Değer Verilmeyen Toplum, Toprağın Altındadır
Bulgaristan ne zaman gelişemediğini sorgulasa, dönüp bakması gereken ilk yer kendi içindeki çeşitliliktir.
Türk toplumu, bu ülkenin inşa sürecinde temel bir taştır.
Ama bu taş her defasında kenara itilmiş, yok sayılmış, susturulmuşsa, o zaman üzerine kurulan bina da sağlam olamaz.
Sorun sadece bir etnik grubun hakları değil; Bulgaristan’ın kendi iç barışının, ekonomik kalkınmasının ve demokratik meşruiyetinin temelidir bu mesele.
Bu Mesele Türklerin Değil, Bulgaristan’ın Meselesidir
Zannediliyor ki bu bir azınlık talebidir. Hayır!
Bu, Bulgaristan’ın kendi geleceğini yeniden tanımlama fırsatıdır.
Türklerin sesi duyulmadıkça, sadece bir azınlık değil, bir devlet de kaybeder.
Çünkü barış, eşitlik ve saygı olmadan bir ülkenin ne ekonomisi kalkınır ne toplumu gelişir.

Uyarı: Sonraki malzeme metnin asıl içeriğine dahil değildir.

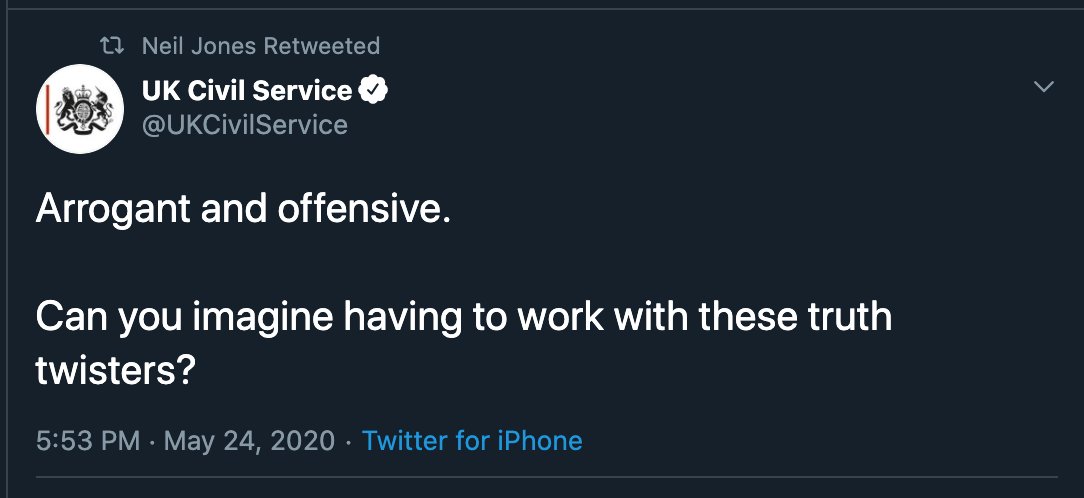Visit the @UKCivilService handle
1084x498 pixels.
pos(245,125)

Süreç kendini tekrar eder durur: yoksulluk, gençlerin yurtdışına göçü, güvensizlik, siyasi istikrarsızlık…
Gerçek Demokrasi, Gerçek Temsil ile Başlar
Bugün Bulgaristan için bir fırsat kapısı aralıktır.
Bu kapıyı açmak için sadece siyasi cesaret değil, insani bir erdem gerekir: Herkese hak ettiği değeri vermek.

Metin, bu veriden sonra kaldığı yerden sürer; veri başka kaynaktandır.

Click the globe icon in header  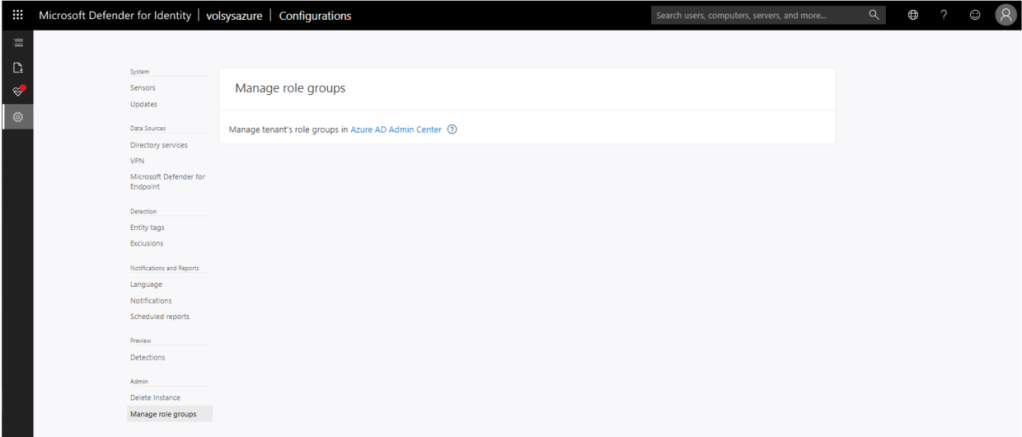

Türk toplumuna, Pomaklara, Romanlara, Makedonlara, Bulgar halkının tüm farklı kimliklerine...
Hepsi bu toprakların rengidir, zenginliğidir.
Ne Zaman Değer Verilir?
Ne zaman ki Türkler susturulmak yerine dinlenir,
Ne zaman ki geçmişin acıları inkâr değil, onarımla anılır,
Ne zaman ki eşit yurttaşlık sadece laf değil, hakikat olur...

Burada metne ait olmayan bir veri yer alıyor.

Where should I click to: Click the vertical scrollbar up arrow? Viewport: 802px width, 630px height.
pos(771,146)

İşte o zaman Bulgaristan ayağa kalkar.
Çünkü herkesin devleti olan bir ülke, geleceği birlikte inşa eder.
“Adalet, barışın temeli; temsil, devletin vicdanıdır.”
Ve unutmayın: Birlikte yaşamak, ancak birlikte değer verilince mümkün olur.